▶ _STATED EXERCISE_
Reproduce the lines verbatim, everything from the start down to the line containing "(x=103, y=293)", both ends included. Leave out the pictures.

Items from a data source:

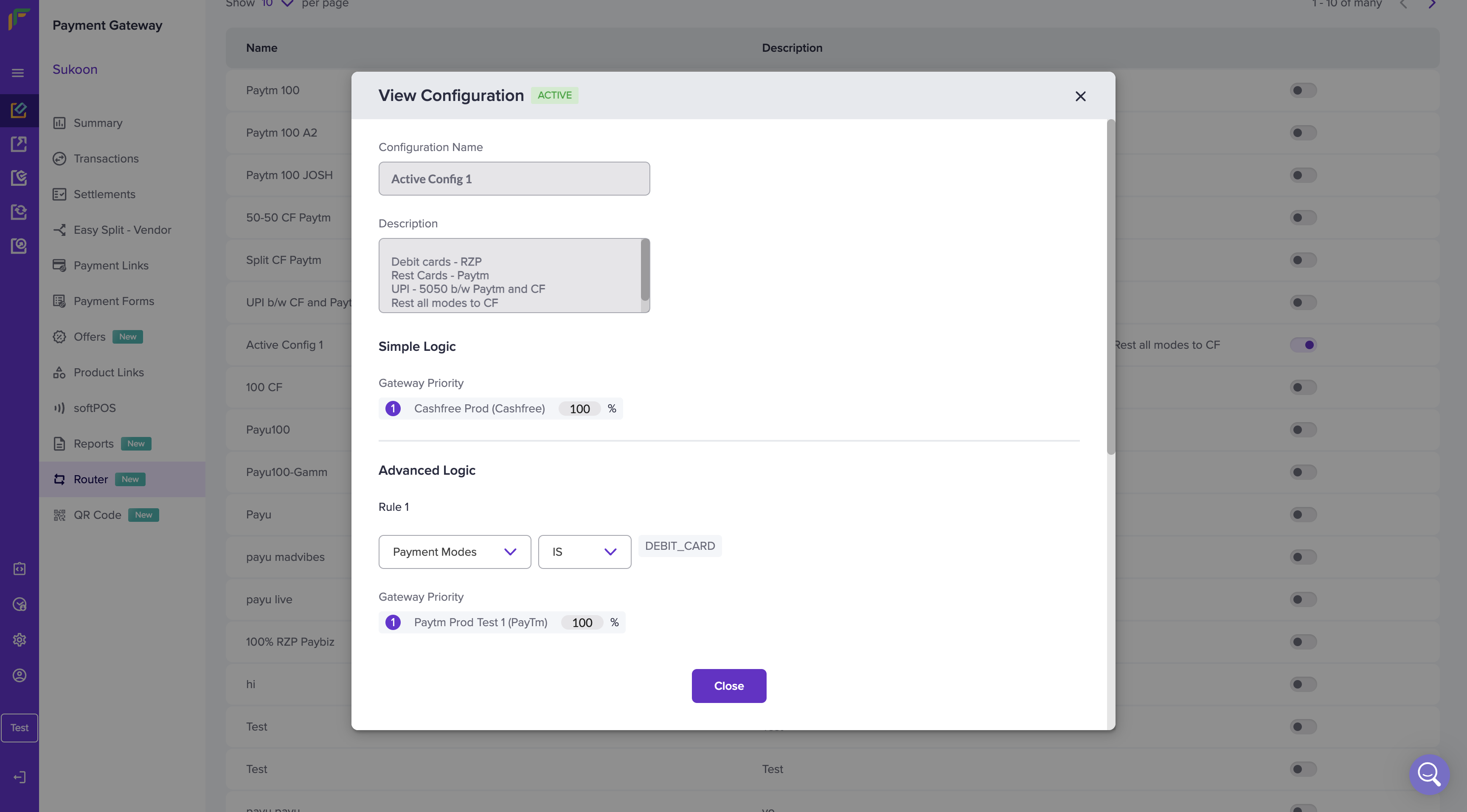Open the IS operator dropdown
This screenshot has height=812, width=1467.
(x=584, y=552)
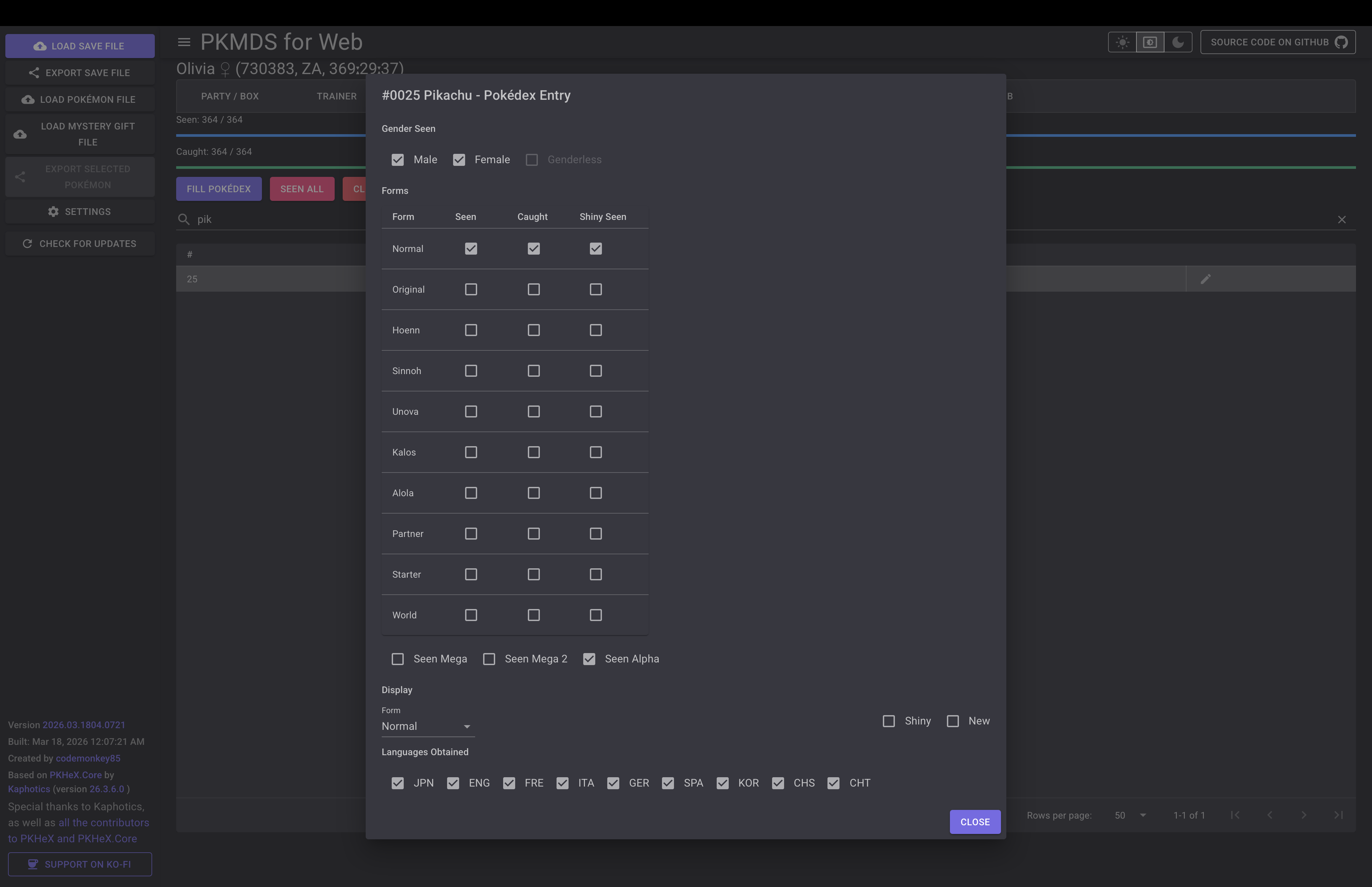
Task: Click the hamburger menu icon
Action: tap(184, 42)
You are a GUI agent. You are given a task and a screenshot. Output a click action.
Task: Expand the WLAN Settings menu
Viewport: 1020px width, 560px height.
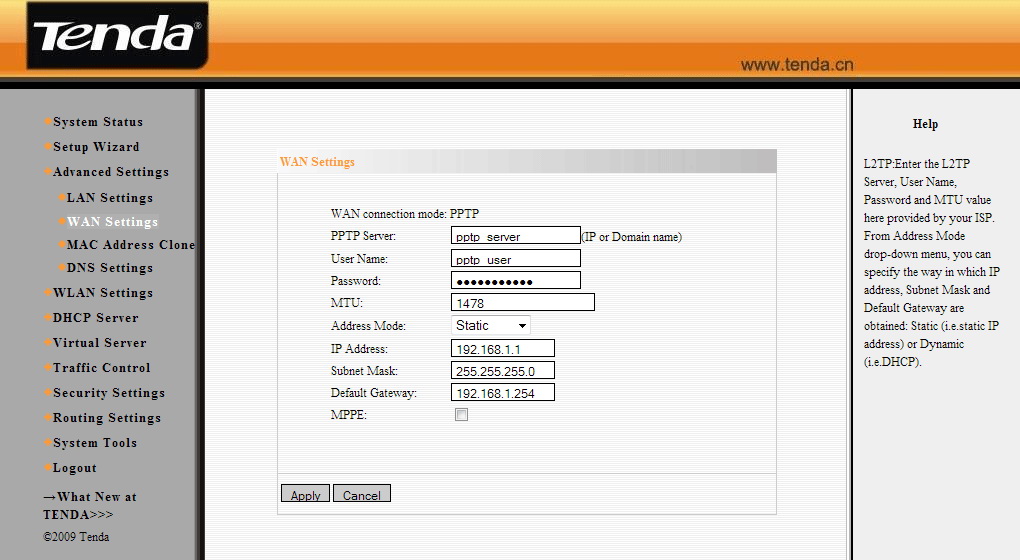(x=103, y=293)
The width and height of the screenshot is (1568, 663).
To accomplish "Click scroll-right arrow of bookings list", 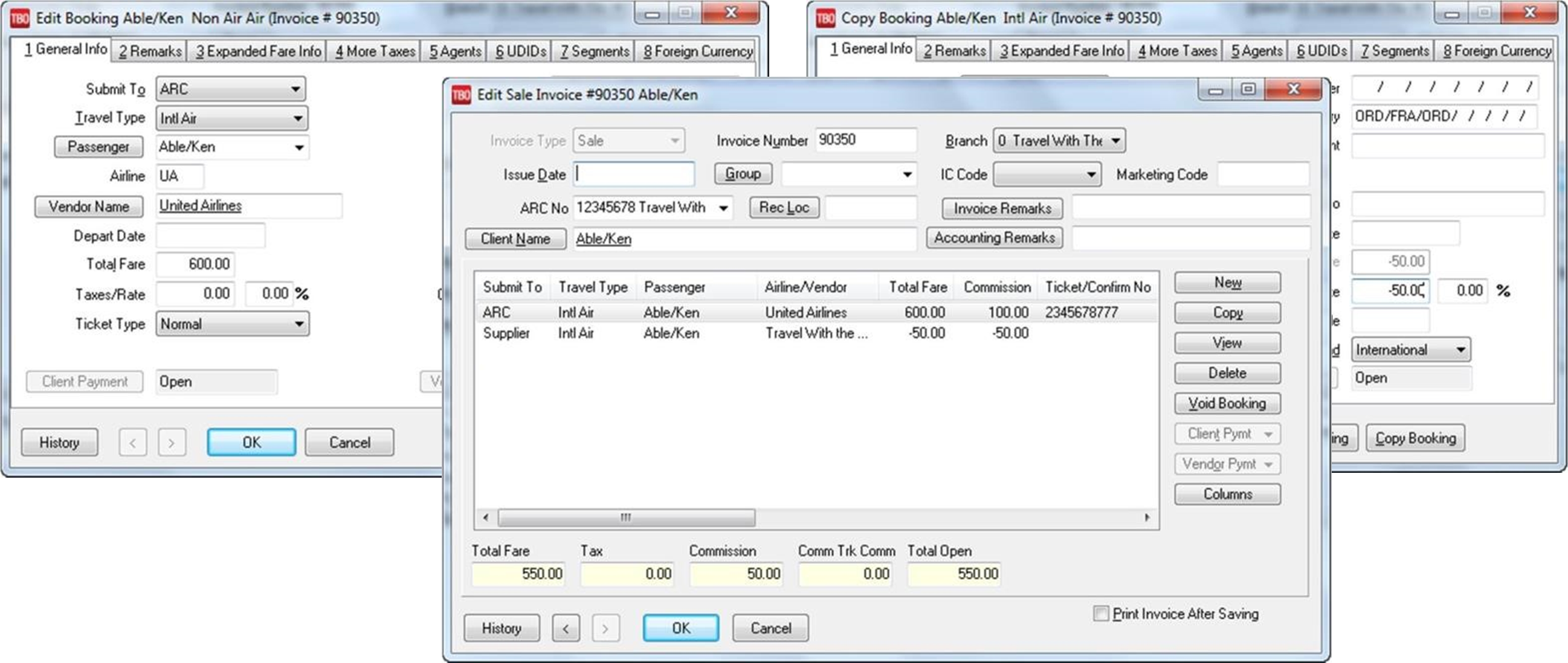I will (1147, 517).
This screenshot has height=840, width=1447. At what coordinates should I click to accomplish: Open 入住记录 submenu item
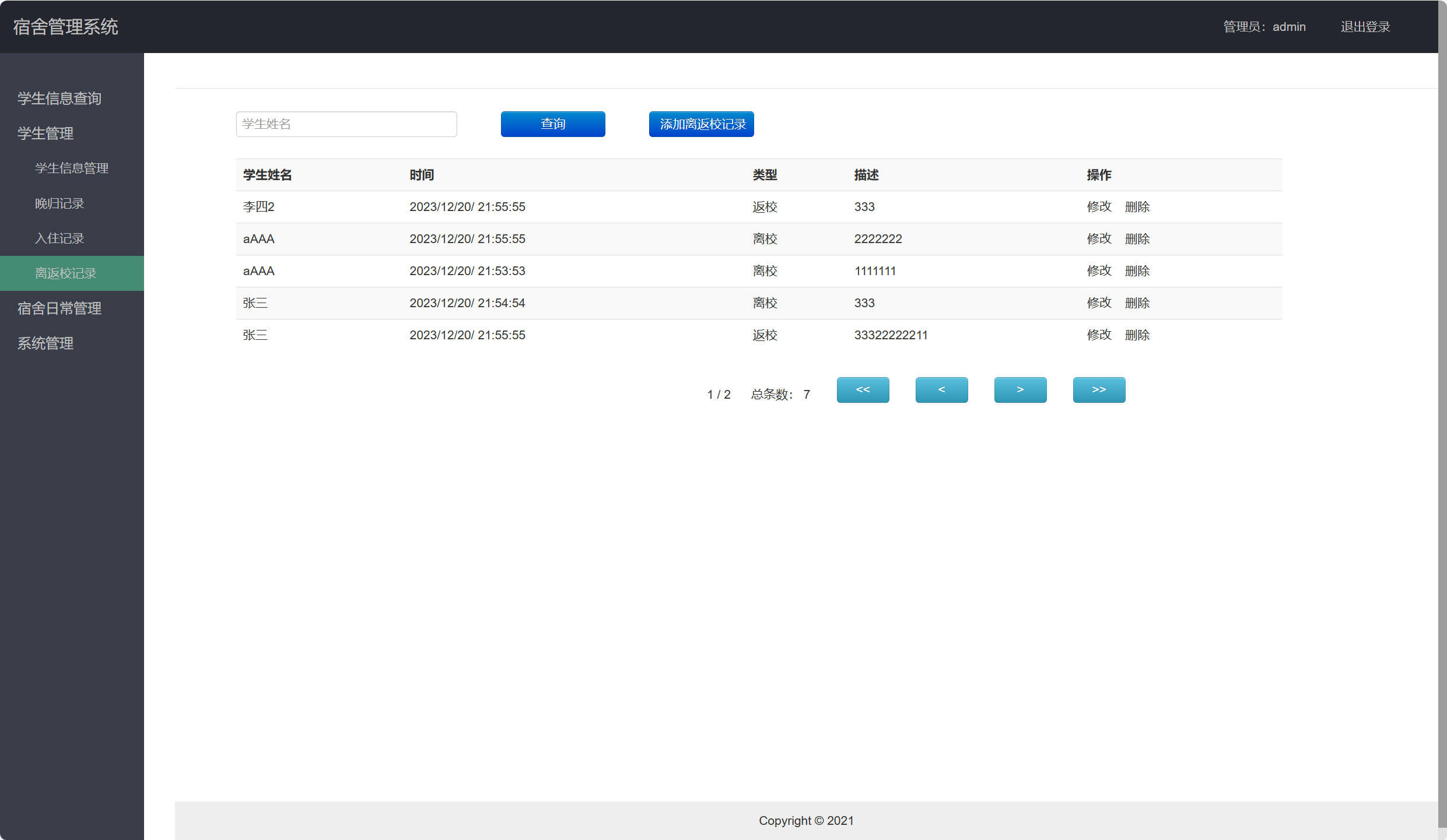pos(59,238)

▶ _TASK SOLUTION_
Open the IS operator dropdown
This screenshot has height=812, width=1467.
(x=584, y=552)
Task: Click the hamburger menu icon
Action: tap(184, 42)
You are a GUI agent. You are given a task and a screenshot. Output a click action.
Task: Expand the WLAN Settings menu
Viewport: 1020px width, 560px height.
(x=103, y=293)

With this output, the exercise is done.